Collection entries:
- - -

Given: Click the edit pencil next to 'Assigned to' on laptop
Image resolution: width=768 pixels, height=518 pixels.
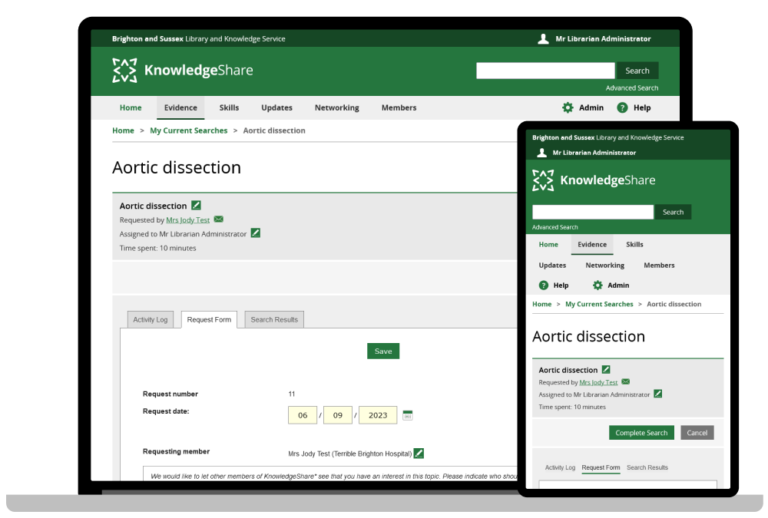Looking at the screenshot, I should 255,233.
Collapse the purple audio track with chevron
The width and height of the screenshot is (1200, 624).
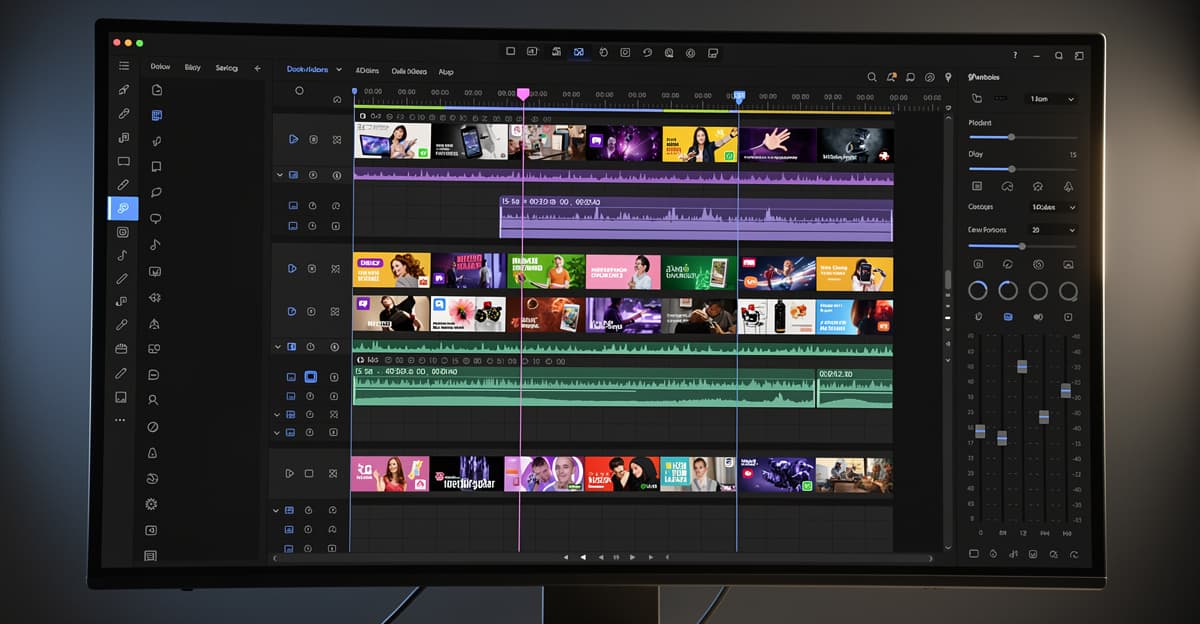[x=279, y=175]
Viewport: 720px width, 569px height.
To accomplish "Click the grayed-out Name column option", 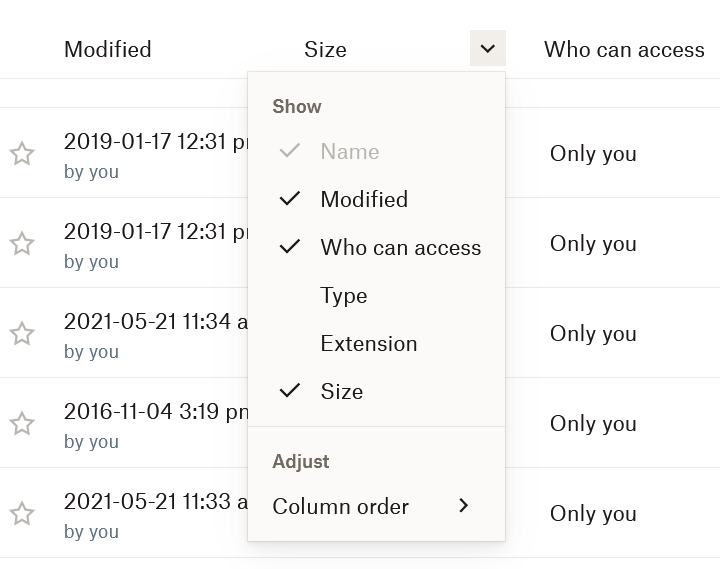I will [x=349, y=152].
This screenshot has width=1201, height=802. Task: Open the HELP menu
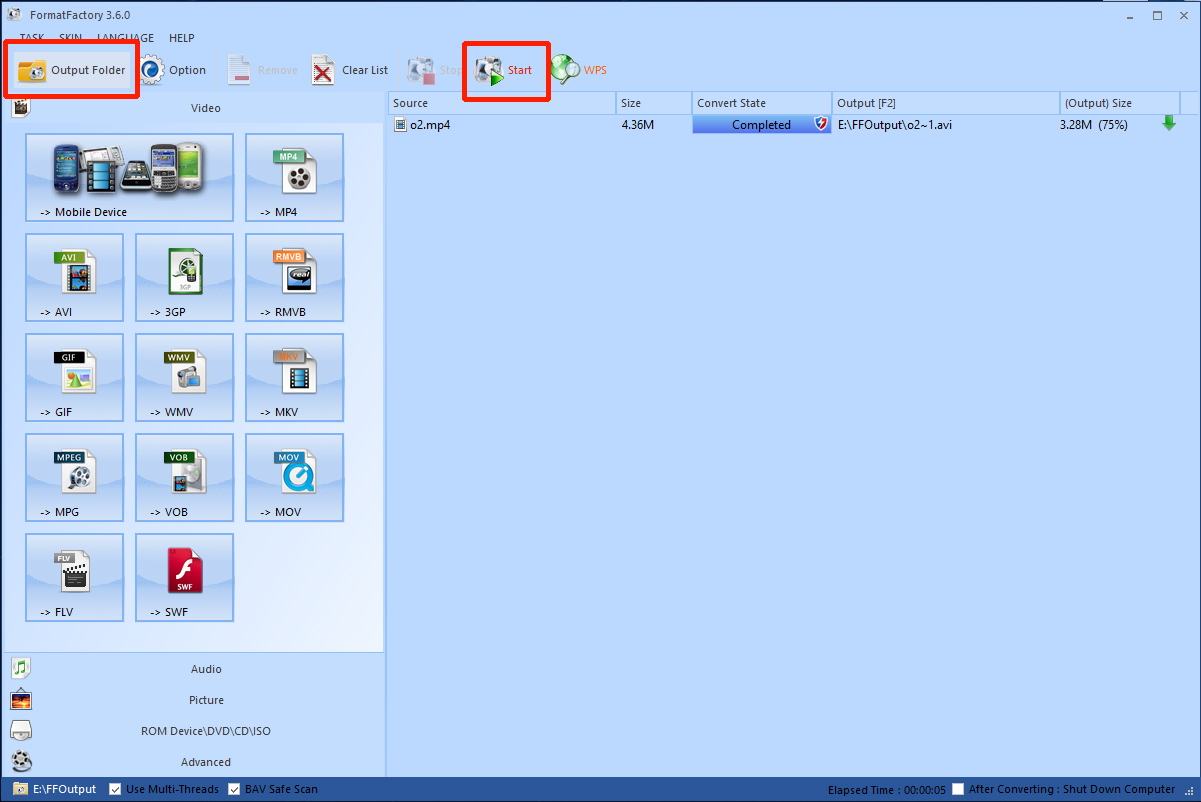coord(182,38)
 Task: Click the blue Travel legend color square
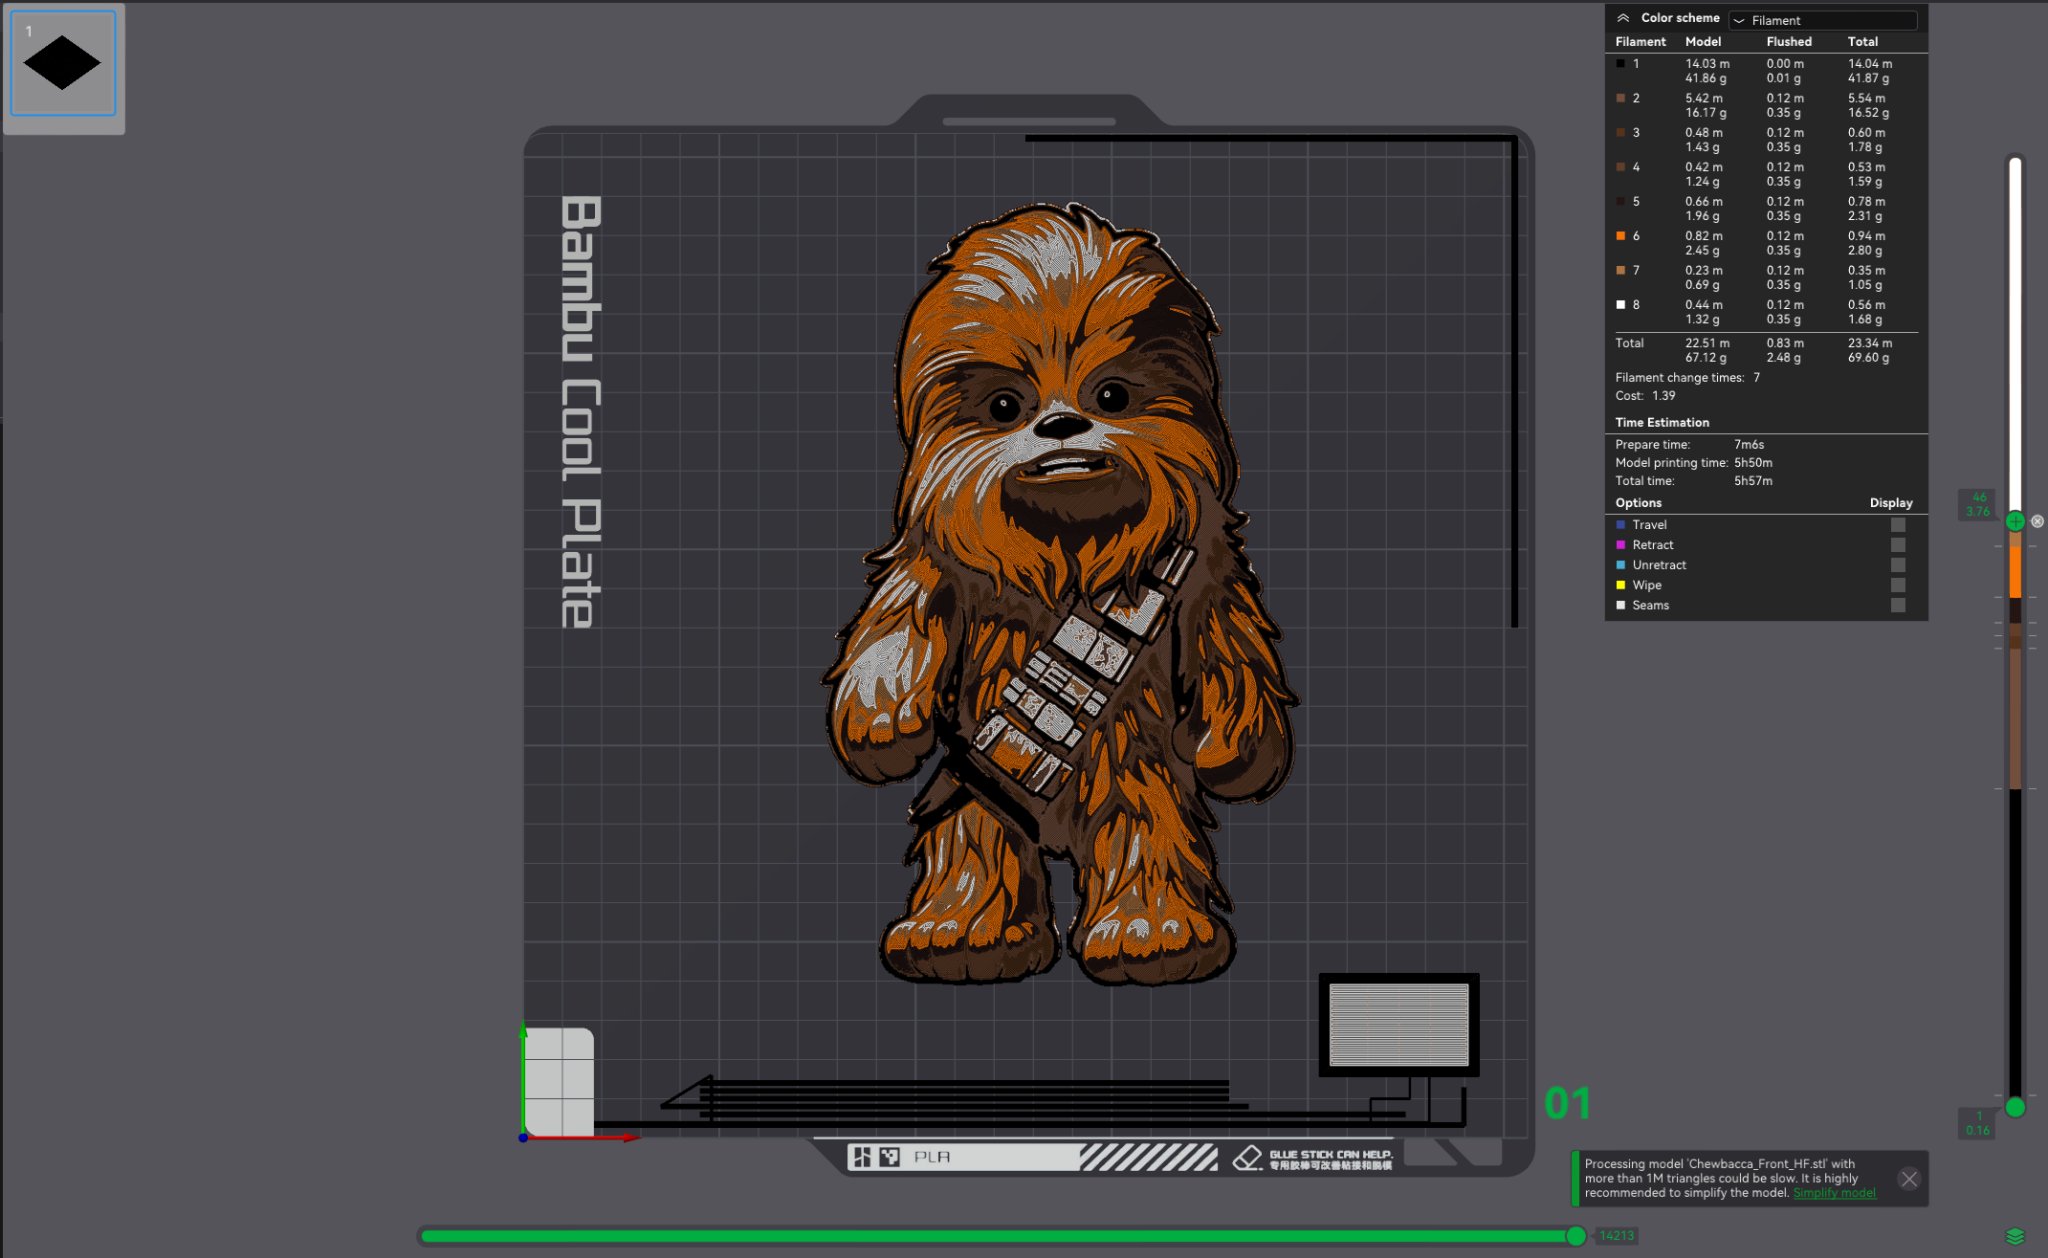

- - -

◆ **WHAT NEEDS TO BE DONE**
Recast the rows, from the first line up to and including the line with "Looking at the screenshot, I should 255,233.", as a Markdown table with the columns No. and Line. Skip any blank lines and leave the pictures out.

◆ **TASK RESPONSE**
| No. | Line |
|---|---|
| 1 | Given: Click the edit pencil next to 'Assigned to' on laptop |
| 2 | Image resolution: width=768 pixels, height=518 pixels. |
| 3 | Looking at the screenshot, I should 255,233. |